The exercise: Set out all of the following lines as a numbered list, skipping any blank lines and leaving out the pictures.

Dataset entries:
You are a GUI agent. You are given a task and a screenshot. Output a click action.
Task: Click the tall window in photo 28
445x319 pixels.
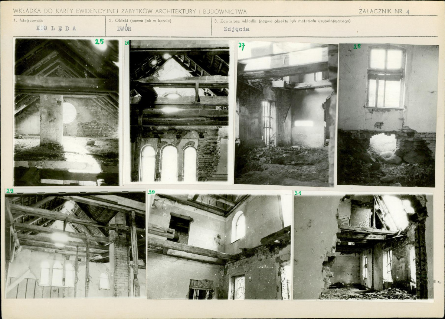pos(385,78)
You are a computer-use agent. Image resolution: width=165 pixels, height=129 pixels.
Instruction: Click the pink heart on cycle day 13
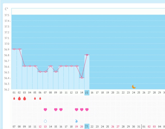tap(77, 109)
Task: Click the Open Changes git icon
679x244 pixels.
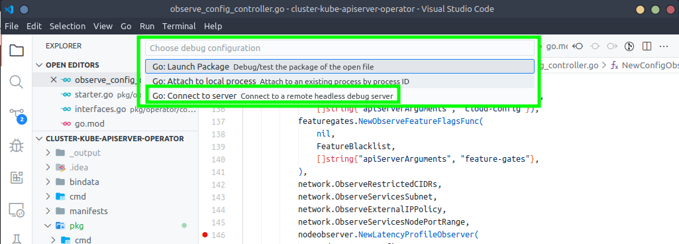Action: 629,46
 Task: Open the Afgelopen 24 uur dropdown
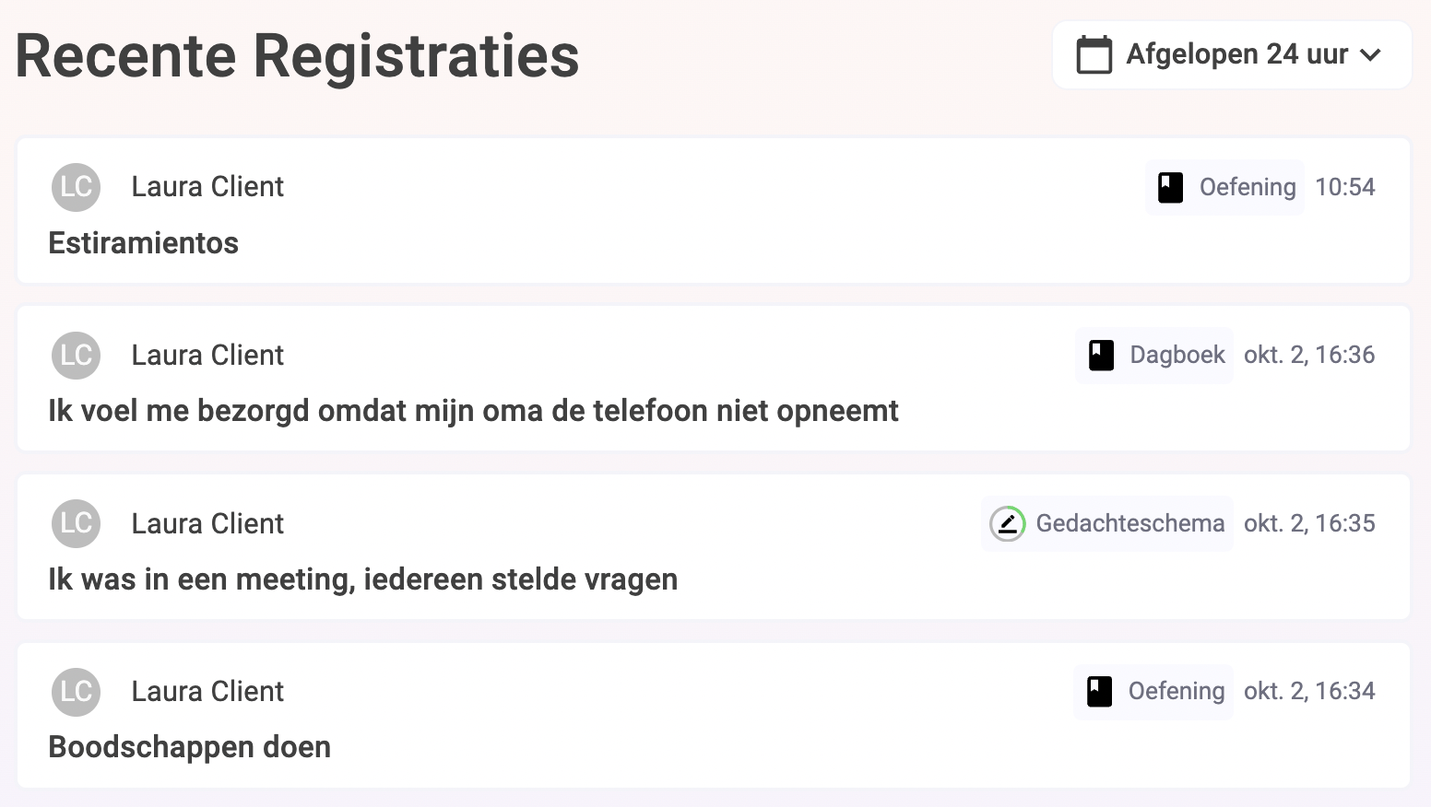(1232, 55)
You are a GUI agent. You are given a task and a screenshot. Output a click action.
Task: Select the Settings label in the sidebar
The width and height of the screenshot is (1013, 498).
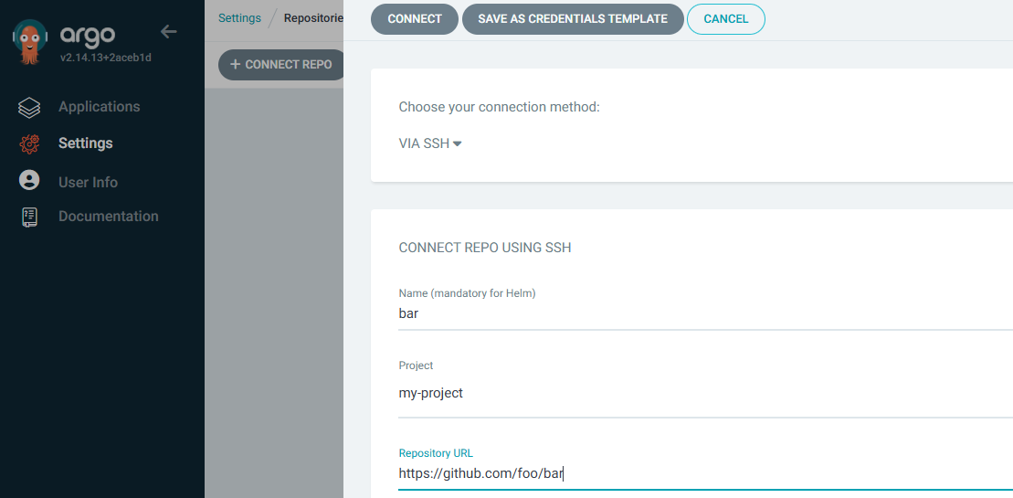click(x=85, y=143)
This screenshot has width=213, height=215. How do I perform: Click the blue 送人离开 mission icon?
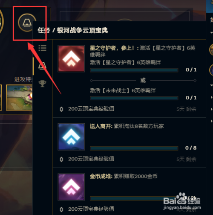71,137
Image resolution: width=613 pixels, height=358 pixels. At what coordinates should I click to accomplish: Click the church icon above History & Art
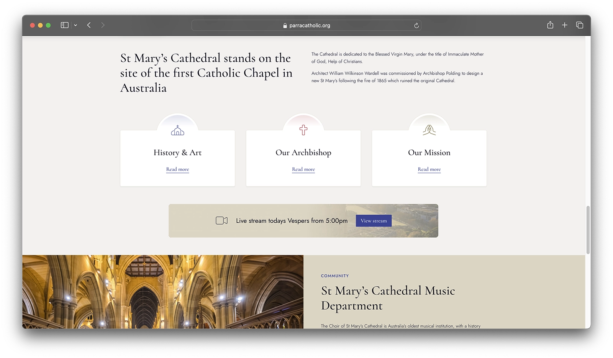click(x=177, y=130)
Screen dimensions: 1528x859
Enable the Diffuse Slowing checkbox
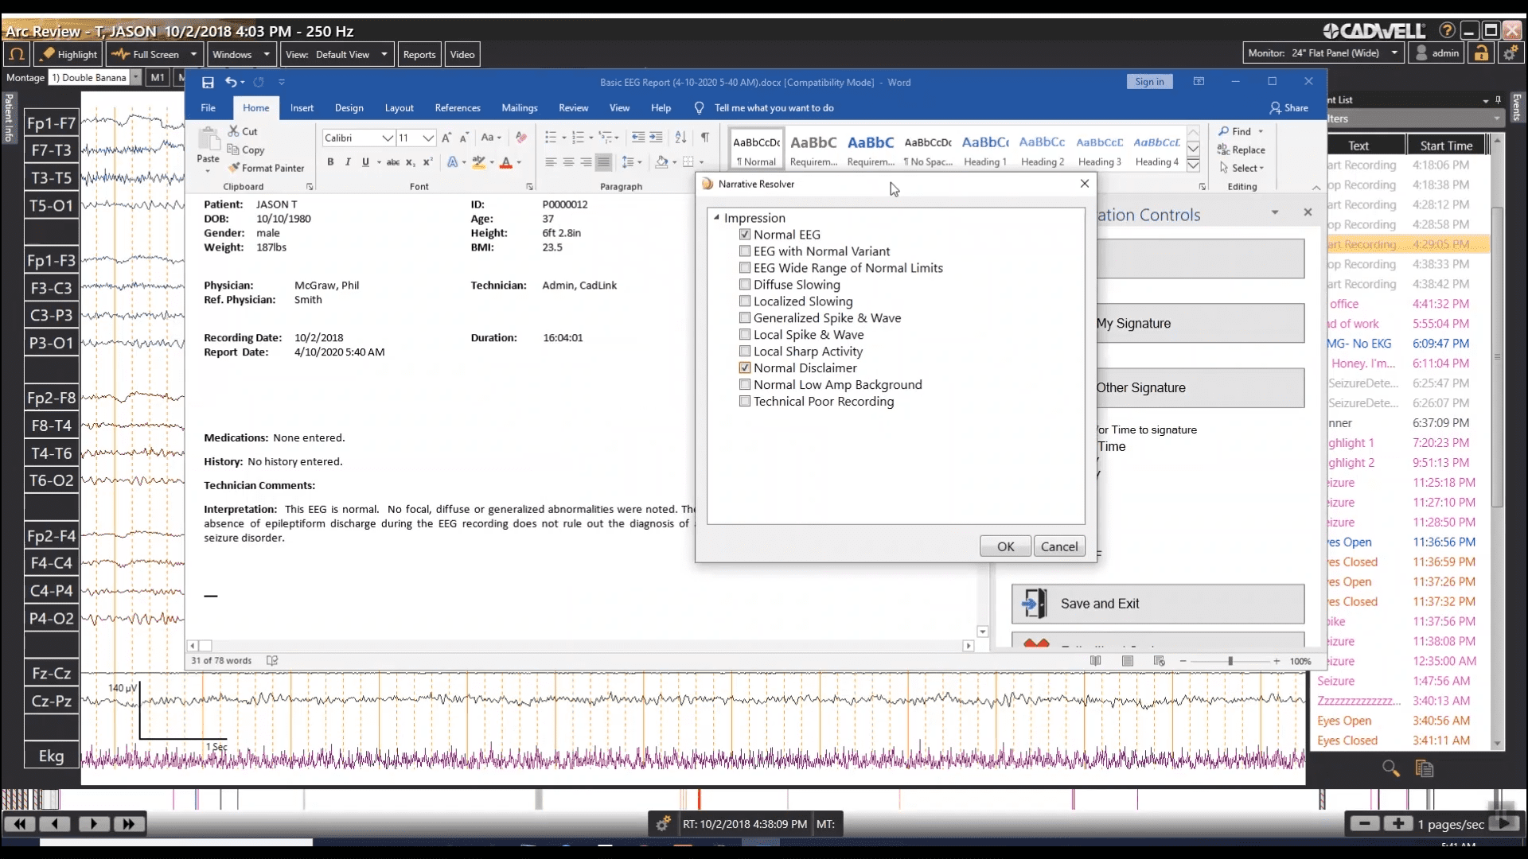(x=746, y=285)
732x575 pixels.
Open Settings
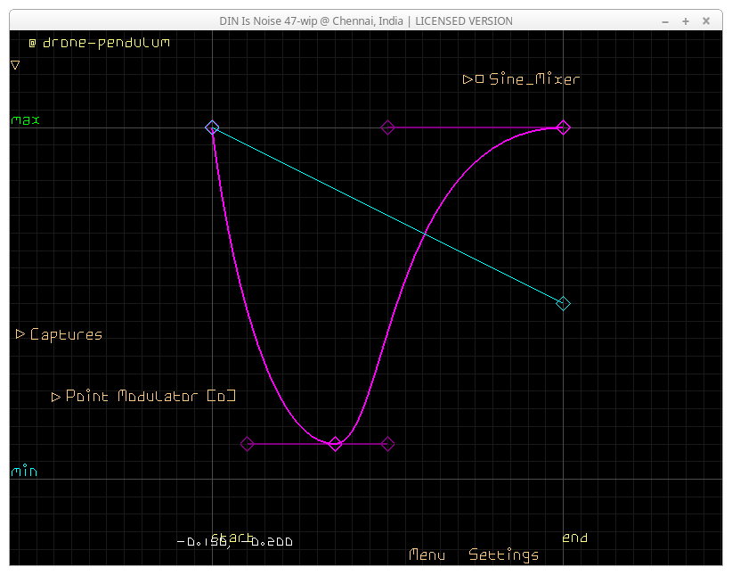503,555
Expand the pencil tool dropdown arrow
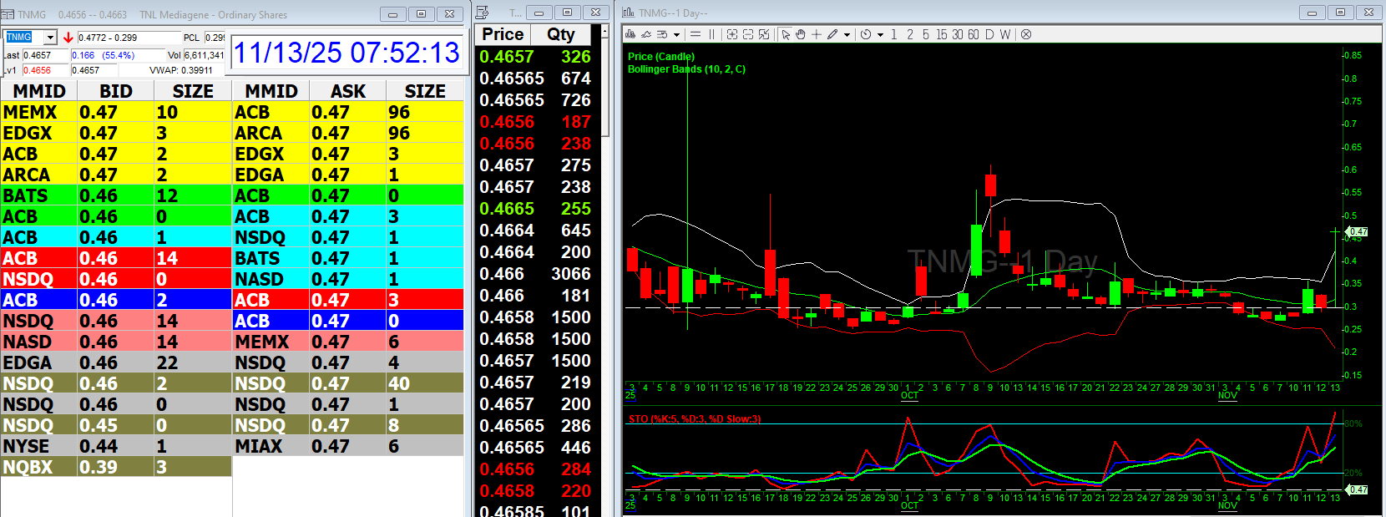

Exercise response:
1. You are a GUI agent. You are given a task and a screenshot. Output a click action.
2. Task: Click the tall window in photo 28
3. 445x319 pixels.
4. pos(385,78)
5. You are a computer-use agent. Image resolution: width=165 pixels, height=129 pixels.
6. Instruction: Click the pink heart on cycle day 13
7. tap(77, 109)
8. Task: Click the Open Changes git icon
9. 679x244 pixels.
10. Action: 629,46
11.  Task: Open the Afgelopen 24 uur dropdown
12. (1232, 55)
13. You are a GUI agent. You are given a task and a screenshot. Output a click action.
14. Task: Select the Settings label in the sidebar
15. The width and height of the screenshot is (1013, 498).
16. click(x=85, y=143)
17. This screenshot has width=213, height=215. How do I perform: Click the blue 送人离开 mission icon?
18. 71,137
19. Image resolution: width=613 pixels, height=358 pixels. At what coordinates should I click to accomplish: Click the church icon above History & Art
20. click(x=177, y=130)
21. Screen dimensions: 1528x859
22. Enable the Diffuse Slowing checkbox
23. (x=746, y=285)
24. 732x575 pixels.
25. Open Settings
26. 503,555
27. Expand the pencil tool dropdown arrow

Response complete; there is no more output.